WHAT YOU HAVE TO DO:
Every line of the data is to be output verbatim.

[Stored data]
───
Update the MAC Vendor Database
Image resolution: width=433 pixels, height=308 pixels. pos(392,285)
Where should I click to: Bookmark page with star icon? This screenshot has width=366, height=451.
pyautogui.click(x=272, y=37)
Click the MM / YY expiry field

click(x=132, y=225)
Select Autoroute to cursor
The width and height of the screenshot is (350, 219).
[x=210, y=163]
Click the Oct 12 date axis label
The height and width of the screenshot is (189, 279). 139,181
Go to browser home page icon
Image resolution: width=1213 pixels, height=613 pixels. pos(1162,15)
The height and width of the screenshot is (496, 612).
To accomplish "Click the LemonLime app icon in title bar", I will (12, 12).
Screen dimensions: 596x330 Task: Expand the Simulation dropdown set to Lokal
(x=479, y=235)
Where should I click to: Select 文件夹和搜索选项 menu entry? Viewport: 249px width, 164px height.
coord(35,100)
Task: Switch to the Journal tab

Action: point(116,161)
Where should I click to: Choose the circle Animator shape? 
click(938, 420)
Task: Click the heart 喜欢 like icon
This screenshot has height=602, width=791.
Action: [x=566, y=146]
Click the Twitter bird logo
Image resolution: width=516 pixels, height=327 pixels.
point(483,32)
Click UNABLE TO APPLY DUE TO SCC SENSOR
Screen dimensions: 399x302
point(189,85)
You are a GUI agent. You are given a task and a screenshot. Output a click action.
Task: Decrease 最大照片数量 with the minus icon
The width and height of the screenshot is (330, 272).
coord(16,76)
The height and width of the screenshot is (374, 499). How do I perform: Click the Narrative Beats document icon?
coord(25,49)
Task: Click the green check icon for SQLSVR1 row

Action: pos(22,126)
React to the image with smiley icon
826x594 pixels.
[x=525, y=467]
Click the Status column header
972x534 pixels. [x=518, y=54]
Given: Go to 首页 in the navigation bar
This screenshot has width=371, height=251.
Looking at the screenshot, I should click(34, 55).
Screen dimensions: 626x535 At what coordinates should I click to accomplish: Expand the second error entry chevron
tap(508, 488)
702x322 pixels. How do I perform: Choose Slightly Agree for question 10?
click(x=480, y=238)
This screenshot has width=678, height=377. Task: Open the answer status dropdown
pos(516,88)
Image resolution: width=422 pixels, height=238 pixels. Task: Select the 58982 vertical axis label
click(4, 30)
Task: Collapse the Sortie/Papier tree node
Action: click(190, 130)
───
RESULT FOR THIS EXERCISE:
Update the MAC Vendor Database
Image resolution: width=433 pixels, height=308 pixels. pos(392,285)
Where should I click to: Bookmark page with star icon? This screenshot has width=366, height=451.
pyautogui.click(x=272, y=37)
Click the MM / YY expiry field

click(x=132, y=225)
Select Autoroute to cursor
The width and height of the screenshot is (350, 219).
[x=210, y=163]
Click the Oct 12 date axis label
The height and width of the screenshot is (189, 279). 139,181
Go to browser home page icon
Image resolution: width=1213 pixels, height=613 pixels. pos(1162,15)
The height and width of the screenshot is (496, 612).
To accomplish "Click the LemonLime app icon in title bar", I will (12, 12).
Screen dimensions: 596x330 Task: Expand the Simulation dropdown set to Lokal
(x=479, y=235)
Where should I click to: Select 文件夹和搜索选项 menu entry? Viewport: 249px width, 164px height.
coord(35,100)
Task: Switch to the Journal tab

Action: point(116,161)
Where should I click to: Choose the circle Animator shape? 
click(938, 420)
Task: Click the heart 喜欢 like icon
This screenshot has height=602, width=791.
Action: [x=566, y=146]
Click the Twitter bird logo
Image resolution: width=516 pixels, height=327 pixels.
point(483,32)
Click UNABLE TO APPLY DUE TO SCC SENSOR
Screen dimensions: 399x302
point(189,85)
You are a GUI agent. You are given a task and a screenshot. Output a click action.
Task: Decrease 最大照片数量 with the minus icon
The width and height of the screenshot is (330, 272).
coord(16,76)
The height and width of the screenshot is (374, 499). How do I perform: Click the Narrative Beats document icon?
coord(25,49)
Task: Click the green check icon for SQLSVR1 row

Action: pos(22,126)
React to the image with smiley icon
826x594 pixels.
[x=525, y=467]
Click the Status column header
972x534 pixels. [x=518, y=54]
Given: Go to 首页 in the navigation bar
This screenshot has width=371, height=251.
Looking at the screenshot, I should click(34, 55).
Screen dimensions: 626x535 At what coordinates should I click to accomplish: Expand the second error entry chevron
tap(508, 488)
702x322 pixels. How do I perform: Choose Slightly Agree for question 10?
click(x=480, y=238)
This screenshot has width=678, height=377. Task: Open the answer status dropdown
pos(516,88)
Image resolution: width=422 pixels, height=238 pixels. Task: Select the 58982 vertical axis label
click(4, 30)
Task: Collapse the Sortie/Papier tree node
Action: click(190, 130)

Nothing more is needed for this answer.